*Recorded data*
════════════════════

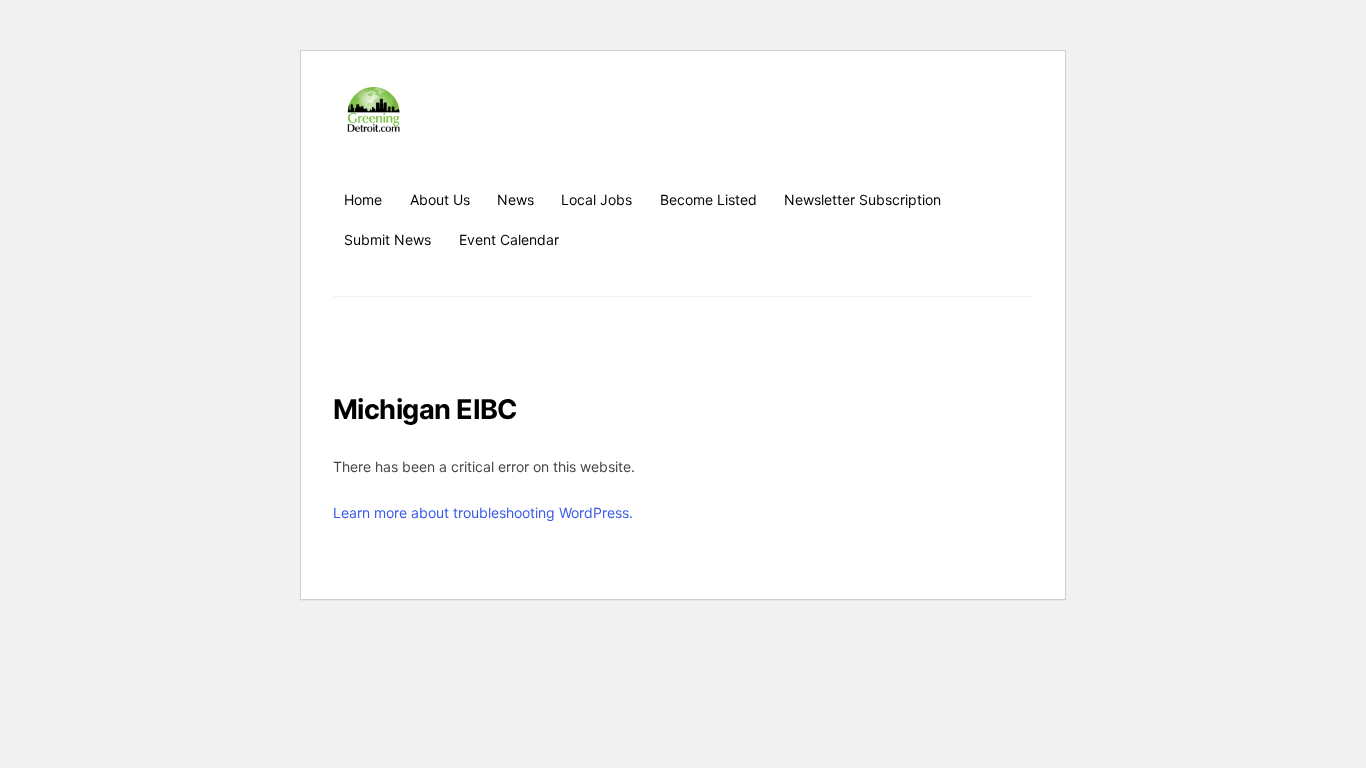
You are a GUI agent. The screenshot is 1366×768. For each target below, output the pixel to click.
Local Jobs (596, 199)
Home (363, 199)
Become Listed (708, 199)
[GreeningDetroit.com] (373, 122)
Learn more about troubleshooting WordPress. (483, 512)
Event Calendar (509, 239)
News (515, 199)
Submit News (387, 239)
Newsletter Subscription (862, 199)
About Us (440, 199)
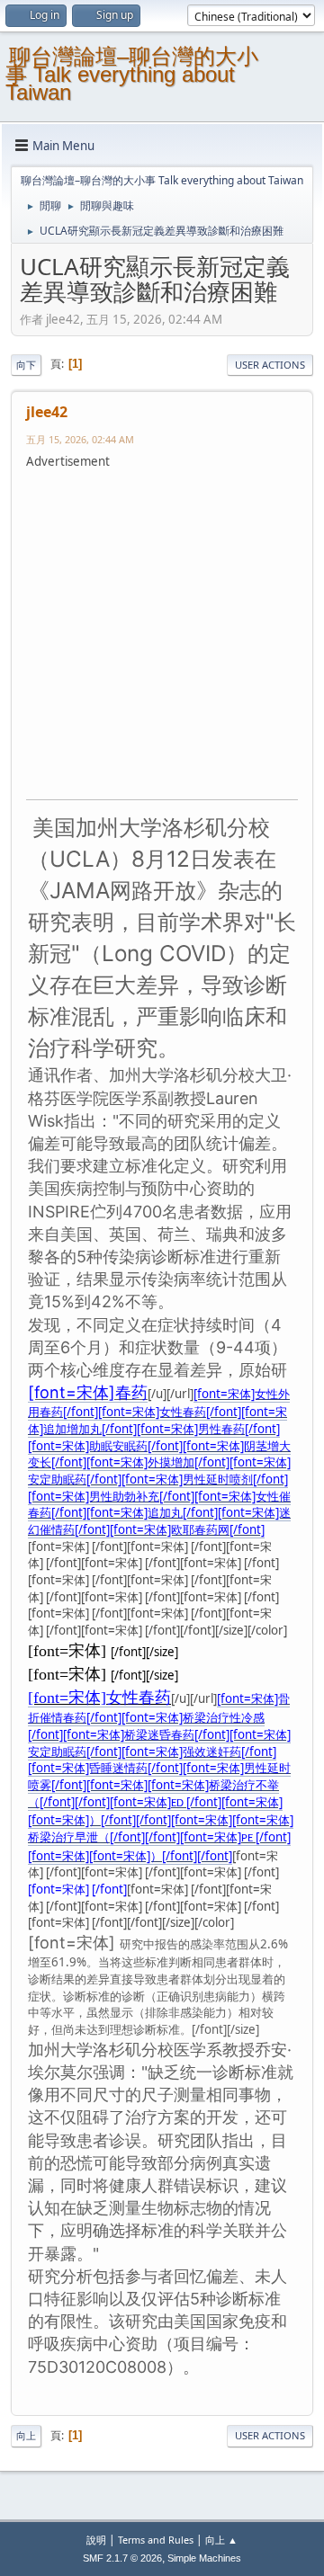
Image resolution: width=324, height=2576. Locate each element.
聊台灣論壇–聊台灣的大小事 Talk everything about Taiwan (131, 74)
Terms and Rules (156, 2539)
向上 (26, 2435)
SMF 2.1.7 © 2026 (122, 2558)
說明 (96, 2539)
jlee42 (47, 412)
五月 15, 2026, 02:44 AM (80, 439)
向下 (26, 364)
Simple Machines (204, 2558)
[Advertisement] (162, 632)
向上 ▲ (221, 2539)
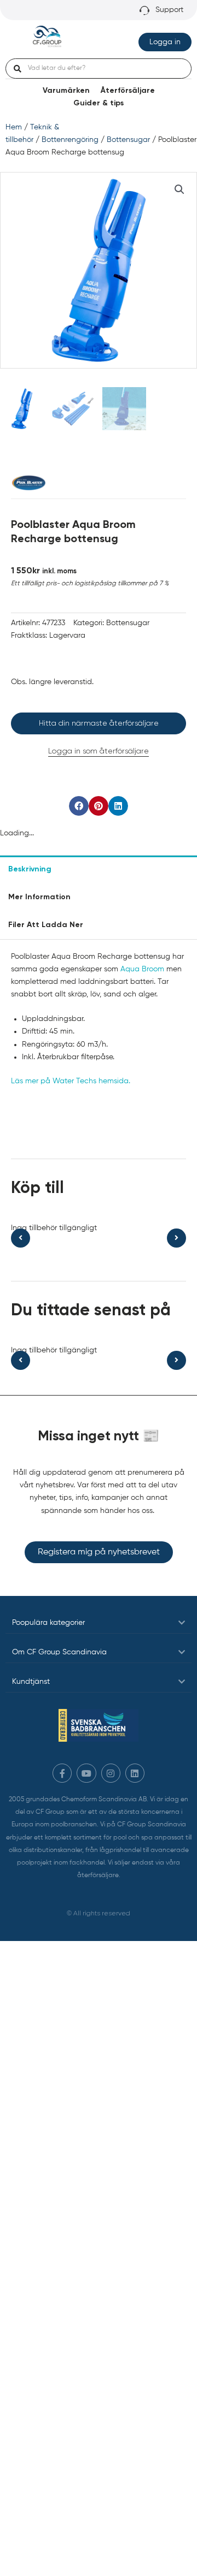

════════════════════

*PROBLEM REQUIREMENTS*
Go through the entries and retype them exactly, except for the images.

*WORKED SOLUTION*
You are a GUI agent. The screenshot is 1366×768. For each target below, output the pixel to click.
Local Jobs (596, 199)
Home (363, 199)
Become Listed (708, 199)
[GreeningDetroit.com] (373, 122)
Learn more about troubleshooting WordPress. (483, 512)
Event Calendar (509, 239)
News (515, 199)
Submit News (387, 239)
Newsletter Subscription (862, 199)
About Us (440, 199)
Image resolution: width=324, height=2576. Locate each element.
聊台灣論壇–聊台灣的大小事 Talk everything about Taiwan (131, 74)
Terms and Rules (156, 2539)
向上 (26, 2435)
SMF 2.1.7 © 2026 (122, 2558)
說明 (96, 2539)
jlee42 (47, 412)
五月 15, 2026, 02:44 AM (80, 439)
向下 (26, 364)
Simple Machines (204, 2558)
[Advertisement] (162, 632)
向上 ▲ (221, 2539)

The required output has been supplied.